I must highlight that I did not include odd/almost identical capacities such as 5050 BTU, 10500 BTU and 24500 BTU because they are not exactly an apple to apple comparison. I only take the exact same capacity in the effort to make my result as accurate as possible.
Furthermore, I excluded categories of cooling capacity such as 15000 BTU because there are not many models produced, too few data points available and thus, the result will not be fair.
In addition, we also can get a grasp on how many models of window air conditioners available from a brand for each category of cooling capacity from chart 2.
Identify High Wattage Window Air Conditioner Using a Rule of Thumb
From my database of over 100 models of window air conditioner, I got a pretty good multiplier for us to check if the wattage of a window air conditioner is on the high side or low side.
From 5000 BTU to 18000 BTU, a rule of thumb of 82 watts per 1,000 BTU indicates the low side of a window air conditioner watts. For instance, if a 6000 BTU window air conditioner uses 490W, we can say it uses a low wattage. On the other hand, if a 6000 BTU window air conditioner uses 535W, we can say it uses a high wattage.
For a 25000 BTU window air conditioner, you may use 96 watts per 1,000 BTU but the accuracy is questionable because I don’t have as much data as the models between 5000 BTU and 18000 BTU.
Does Higher Wattage Mean Use More Electricity?
As mentioned earlier, higher wattage generally means use more electricity. However, the wattage of window air conditioners usually represents the power consumption during cooling or heating only and we have no idea of the power consumption during standby. Thus, to compare which window air conditioners will consume lesser electricity, we must use CEER.
Efficiency of Window Air Conditioner by Brand
Combined energy efficiency ratio or CEER is a measurement of the efficiency of a window air conditioner. By measuring the cooling capacity of a window air conditioner against its power consumption during cooling and standby, we get the CEER of the window air conditioner.
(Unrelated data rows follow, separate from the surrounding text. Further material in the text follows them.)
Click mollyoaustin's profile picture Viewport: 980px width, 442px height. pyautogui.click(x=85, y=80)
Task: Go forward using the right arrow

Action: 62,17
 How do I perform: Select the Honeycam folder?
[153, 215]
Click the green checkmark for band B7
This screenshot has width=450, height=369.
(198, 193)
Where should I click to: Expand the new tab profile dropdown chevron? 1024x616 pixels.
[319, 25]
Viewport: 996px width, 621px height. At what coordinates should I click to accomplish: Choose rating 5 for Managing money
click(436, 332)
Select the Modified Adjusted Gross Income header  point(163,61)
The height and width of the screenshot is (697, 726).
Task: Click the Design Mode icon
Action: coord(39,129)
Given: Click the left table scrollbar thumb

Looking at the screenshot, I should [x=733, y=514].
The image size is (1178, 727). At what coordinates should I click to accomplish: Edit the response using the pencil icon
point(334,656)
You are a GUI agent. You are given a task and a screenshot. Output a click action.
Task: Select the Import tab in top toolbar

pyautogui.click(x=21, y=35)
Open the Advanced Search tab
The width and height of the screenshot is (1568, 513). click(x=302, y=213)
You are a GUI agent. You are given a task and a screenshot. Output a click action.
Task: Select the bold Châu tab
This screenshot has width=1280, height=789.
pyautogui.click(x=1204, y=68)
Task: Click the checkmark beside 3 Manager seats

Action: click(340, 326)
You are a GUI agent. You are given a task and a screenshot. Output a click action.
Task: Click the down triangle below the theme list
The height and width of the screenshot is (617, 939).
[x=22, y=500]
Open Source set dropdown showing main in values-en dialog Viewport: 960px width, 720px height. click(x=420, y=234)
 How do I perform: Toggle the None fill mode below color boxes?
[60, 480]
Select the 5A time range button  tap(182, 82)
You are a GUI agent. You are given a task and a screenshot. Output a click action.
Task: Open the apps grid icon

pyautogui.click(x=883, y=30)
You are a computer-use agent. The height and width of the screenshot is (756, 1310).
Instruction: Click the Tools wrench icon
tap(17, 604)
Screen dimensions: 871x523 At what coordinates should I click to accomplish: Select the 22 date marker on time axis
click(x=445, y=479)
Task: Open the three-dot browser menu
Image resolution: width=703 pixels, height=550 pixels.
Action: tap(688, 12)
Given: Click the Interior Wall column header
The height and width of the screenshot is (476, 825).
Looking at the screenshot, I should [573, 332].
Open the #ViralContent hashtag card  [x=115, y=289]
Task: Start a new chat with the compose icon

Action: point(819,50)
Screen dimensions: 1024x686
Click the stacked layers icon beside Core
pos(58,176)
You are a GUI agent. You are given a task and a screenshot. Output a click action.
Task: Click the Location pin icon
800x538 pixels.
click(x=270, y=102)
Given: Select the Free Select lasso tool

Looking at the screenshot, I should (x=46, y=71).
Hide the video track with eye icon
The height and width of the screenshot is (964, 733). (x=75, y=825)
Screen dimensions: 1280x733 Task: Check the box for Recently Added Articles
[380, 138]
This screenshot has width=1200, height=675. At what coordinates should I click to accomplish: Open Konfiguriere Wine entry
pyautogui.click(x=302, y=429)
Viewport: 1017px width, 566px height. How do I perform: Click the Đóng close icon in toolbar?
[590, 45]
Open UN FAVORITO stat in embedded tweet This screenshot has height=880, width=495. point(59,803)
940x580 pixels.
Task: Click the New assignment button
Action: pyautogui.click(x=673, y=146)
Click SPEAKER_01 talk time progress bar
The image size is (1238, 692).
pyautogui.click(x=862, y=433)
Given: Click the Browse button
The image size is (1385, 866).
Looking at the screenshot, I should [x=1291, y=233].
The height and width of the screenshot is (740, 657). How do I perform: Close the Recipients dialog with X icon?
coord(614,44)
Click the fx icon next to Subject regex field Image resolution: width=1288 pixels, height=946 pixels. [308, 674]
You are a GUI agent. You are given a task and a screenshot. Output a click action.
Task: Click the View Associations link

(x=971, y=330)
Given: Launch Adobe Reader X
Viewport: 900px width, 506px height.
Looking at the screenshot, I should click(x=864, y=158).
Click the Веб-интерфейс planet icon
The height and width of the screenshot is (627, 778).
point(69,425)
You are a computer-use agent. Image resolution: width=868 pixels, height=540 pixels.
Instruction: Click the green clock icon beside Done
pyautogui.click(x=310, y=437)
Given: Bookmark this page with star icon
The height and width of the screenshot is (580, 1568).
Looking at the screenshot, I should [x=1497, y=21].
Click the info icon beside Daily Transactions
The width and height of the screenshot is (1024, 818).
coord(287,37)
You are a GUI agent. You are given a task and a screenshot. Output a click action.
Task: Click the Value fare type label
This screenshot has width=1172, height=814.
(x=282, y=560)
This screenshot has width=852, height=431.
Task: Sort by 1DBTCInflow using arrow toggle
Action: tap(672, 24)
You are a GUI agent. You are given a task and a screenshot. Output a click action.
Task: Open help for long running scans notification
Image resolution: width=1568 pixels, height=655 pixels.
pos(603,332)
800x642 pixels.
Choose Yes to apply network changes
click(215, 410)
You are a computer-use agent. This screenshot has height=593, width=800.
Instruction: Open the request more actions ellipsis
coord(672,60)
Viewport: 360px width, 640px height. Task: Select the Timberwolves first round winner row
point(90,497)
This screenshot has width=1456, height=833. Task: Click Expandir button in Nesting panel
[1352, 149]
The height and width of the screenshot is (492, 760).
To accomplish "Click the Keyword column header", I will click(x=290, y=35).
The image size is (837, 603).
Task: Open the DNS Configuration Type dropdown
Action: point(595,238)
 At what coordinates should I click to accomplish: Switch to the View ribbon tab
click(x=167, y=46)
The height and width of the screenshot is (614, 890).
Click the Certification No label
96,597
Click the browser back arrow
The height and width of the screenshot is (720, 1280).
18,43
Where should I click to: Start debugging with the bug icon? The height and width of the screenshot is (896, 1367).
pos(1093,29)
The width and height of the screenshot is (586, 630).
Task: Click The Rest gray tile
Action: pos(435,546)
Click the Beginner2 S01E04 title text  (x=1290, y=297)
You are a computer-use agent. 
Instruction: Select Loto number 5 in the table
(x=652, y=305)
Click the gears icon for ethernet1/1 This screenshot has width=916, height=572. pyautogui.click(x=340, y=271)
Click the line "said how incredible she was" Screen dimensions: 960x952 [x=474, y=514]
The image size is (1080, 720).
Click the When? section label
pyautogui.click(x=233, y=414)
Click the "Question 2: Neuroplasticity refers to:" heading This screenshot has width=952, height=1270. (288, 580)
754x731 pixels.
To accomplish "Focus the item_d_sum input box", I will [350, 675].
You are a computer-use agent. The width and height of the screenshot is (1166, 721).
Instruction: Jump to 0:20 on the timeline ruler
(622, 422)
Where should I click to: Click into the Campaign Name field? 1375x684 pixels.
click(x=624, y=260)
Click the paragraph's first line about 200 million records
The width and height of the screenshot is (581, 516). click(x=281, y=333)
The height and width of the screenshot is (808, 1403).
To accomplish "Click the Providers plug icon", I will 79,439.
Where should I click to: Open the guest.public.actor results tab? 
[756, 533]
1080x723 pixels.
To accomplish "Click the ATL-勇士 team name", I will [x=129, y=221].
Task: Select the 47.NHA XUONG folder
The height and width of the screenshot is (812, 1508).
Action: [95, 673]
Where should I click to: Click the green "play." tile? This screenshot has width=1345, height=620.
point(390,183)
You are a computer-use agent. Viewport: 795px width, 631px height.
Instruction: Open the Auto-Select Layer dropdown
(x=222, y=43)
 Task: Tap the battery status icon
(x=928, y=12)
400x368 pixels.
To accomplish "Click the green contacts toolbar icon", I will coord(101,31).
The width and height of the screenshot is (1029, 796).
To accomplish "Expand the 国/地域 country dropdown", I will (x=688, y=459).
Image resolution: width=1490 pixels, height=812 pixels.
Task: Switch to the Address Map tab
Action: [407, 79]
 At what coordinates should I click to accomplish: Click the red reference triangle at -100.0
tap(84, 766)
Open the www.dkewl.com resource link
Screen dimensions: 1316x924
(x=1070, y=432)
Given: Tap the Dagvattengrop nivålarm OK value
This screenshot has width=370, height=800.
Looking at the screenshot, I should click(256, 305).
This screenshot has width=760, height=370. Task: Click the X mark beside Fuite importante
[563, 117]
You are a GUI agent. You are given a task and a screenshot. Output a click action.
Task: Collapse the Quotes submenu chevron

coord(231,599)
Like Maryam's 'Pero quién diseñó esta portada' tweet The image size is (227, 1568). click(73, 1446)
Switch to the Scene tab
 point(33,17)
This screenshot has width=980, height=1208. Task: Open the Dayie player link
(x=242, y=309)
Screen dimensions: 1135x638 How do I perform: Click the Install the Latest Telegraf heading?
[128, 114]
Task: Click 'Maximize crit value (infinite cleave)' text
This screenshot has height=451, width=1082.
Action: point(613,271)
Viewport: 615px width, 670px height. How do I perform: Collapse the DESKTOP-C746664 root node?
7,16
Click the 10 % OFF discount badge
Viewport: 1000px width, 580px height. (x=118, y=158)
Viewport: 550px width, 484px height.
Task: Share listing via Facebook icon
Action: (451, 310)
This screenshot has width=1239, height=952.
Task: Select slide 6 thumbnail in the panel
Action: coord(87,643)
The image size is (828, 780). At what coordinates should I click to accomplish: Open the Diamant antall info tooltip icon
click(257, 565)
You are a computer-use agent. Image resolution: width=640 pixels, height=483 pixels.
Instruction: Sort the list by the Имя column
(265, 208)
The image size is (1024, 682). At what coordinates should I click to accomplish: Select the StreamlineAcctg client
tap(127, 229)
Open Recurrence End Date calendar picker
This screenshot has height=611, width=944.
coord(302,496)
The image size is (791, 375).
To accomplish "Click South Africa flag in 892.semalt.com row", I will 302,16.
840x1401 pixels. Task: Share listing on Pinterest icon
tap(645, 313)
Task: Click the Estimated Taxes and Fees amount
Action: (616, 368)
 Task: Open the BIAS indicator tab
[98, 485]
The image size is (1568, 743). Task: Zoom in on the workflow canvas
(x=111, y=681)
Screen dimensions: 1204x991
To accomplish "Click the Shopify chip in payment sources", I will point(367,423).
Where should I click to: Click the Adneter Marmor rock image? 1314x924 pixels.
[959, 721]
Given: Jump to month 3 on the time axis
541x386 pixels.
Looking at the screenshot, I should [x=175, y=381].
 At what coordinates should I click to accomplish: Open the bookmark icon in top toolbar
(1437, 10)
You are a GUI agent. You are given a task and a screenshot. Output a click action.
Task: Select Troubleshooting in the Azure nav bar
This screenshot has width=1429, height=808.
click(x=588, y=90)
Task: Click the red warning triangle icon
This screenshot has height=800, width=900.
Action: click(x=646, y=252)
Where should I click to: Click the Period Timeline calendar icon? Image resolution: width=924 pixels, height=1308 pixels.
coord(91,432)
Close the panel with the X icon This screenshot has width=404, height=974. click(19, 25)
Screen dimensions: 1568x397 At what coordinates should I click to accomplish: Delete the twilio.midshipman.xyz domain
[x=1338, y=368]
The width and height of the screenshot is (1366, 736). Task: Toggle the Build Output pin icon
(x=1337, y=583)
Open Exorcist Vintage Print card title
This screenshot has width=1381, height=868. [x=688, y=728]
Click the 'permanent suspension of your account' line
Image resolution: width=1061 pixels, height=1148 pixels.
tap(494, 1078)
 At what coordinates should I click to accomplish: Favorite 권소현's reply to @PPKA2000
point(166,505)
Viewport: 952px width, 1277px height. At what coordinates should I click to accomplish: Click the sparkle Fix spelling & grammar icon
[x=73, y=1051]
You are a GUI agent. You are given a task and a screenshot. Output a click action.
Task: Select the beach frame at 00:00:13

“Combined Energy Efficiency Ratio (CEER) is the ratio of measured cooling output (in BTU per hour) to measured average electrical energy input (in Watts) and measured standby/off-mode power consumption (in Watts.)”Energy Star, a government-backed symbol for energy efficiency.
I plotted the below bar chart from over 100 models of window air conditioner to compare the CEER of each brand by cooling capacity.
Generally, regardless of brand, window air conditioners with a cooling capacity of between 8000 BTU and 12000 BTU is most efficient due to averagely high CEER and thus, they consume less electricity. They mostly are above 12 CEER.
However, it doesn’t mean that we should use an 8000 BTU window air conditioner when 5000 BTU is sufficient just because of higher CEER. As we discussed earlier, the higher the cooling capacity, the more the power consumption. So, the best approach is the use the right size window air conditioner with the highest CEER.